WHAT YOU HAVE TO DO: Start at the line with "Click the yellow STACK legend label" and print every line through the end of the material below. Keep it exact and free of pictures.

· · · ·

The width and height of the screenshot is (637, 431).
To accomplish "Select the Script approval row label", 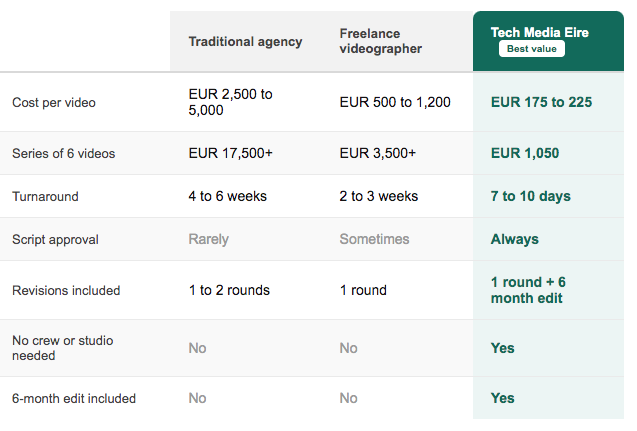I will pyautogui.click(x=55, y=240).
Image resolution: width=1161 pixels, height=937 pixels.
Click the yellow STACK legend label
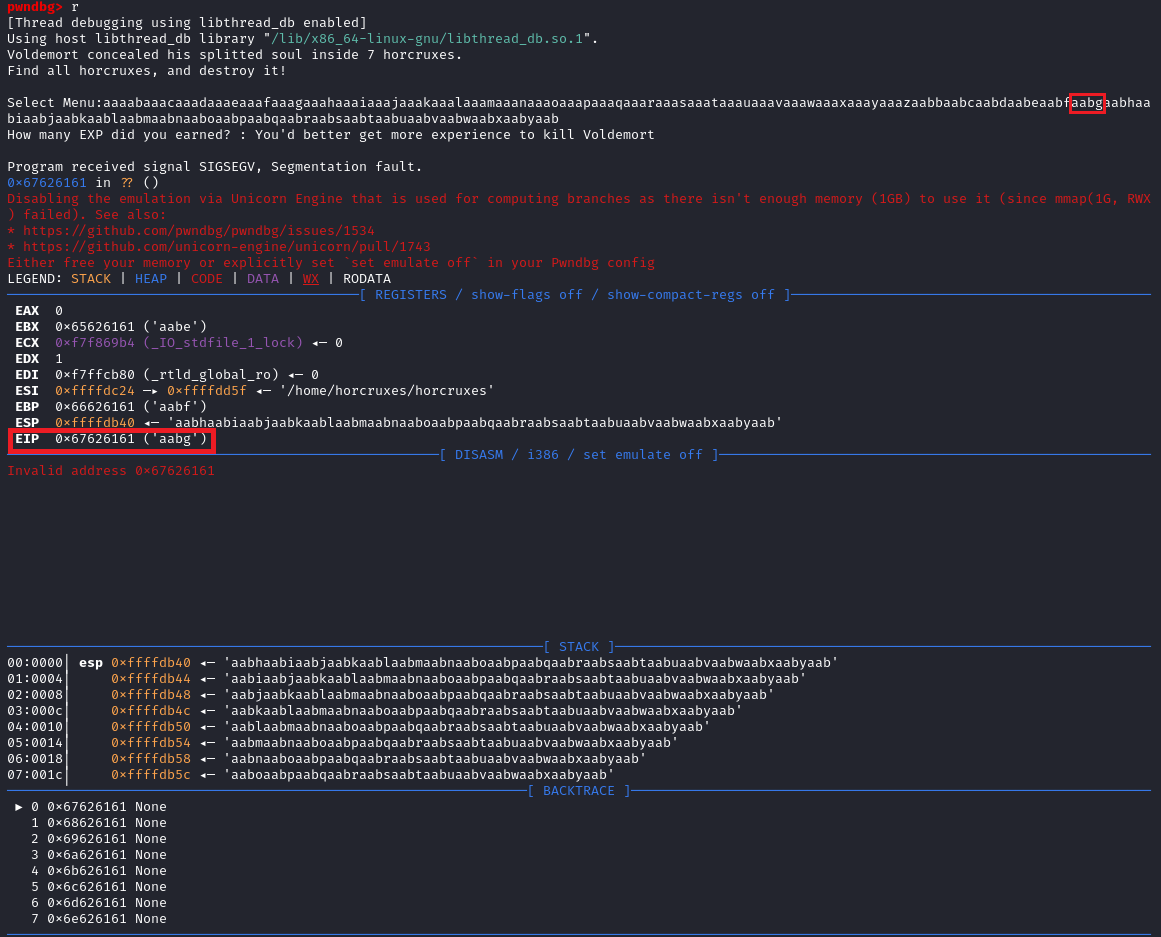(x=91, y=279)
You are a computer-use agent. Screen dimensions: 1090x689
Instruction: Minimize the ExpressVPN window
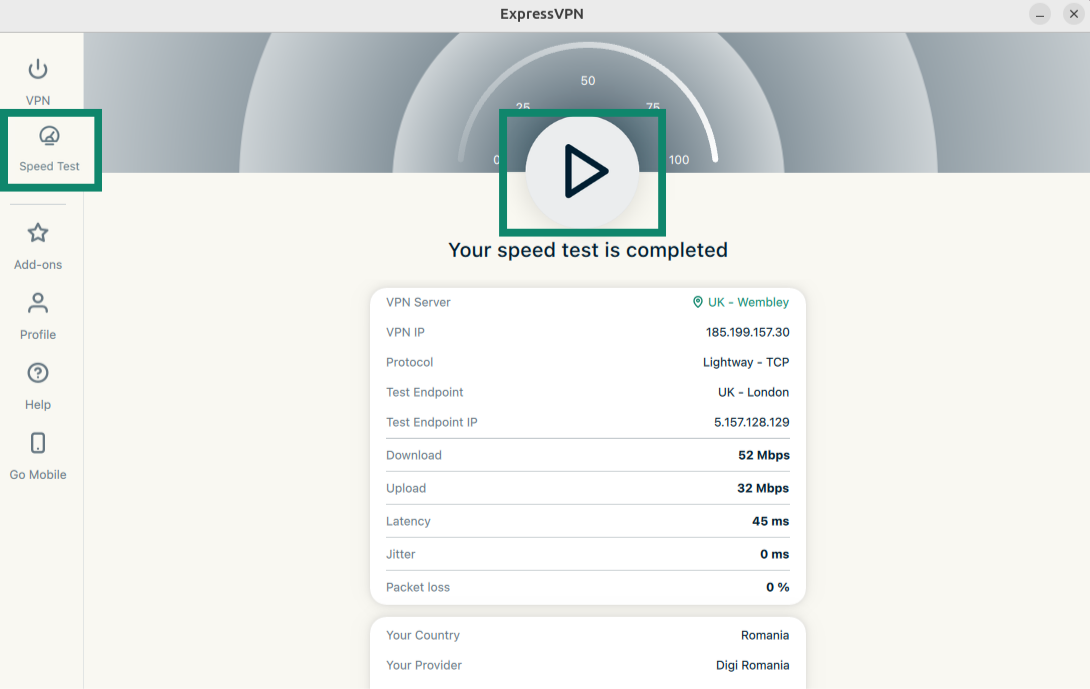pos(1041,14)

· · · ·

OUTPUT BELOW:
Click the yellow STACK legend label
(x=91, y=279)
You are a computer-use agent. Screen dimensions: 1090x689
Instruction: Minimize the ExpressVPN window
pos(1041,14)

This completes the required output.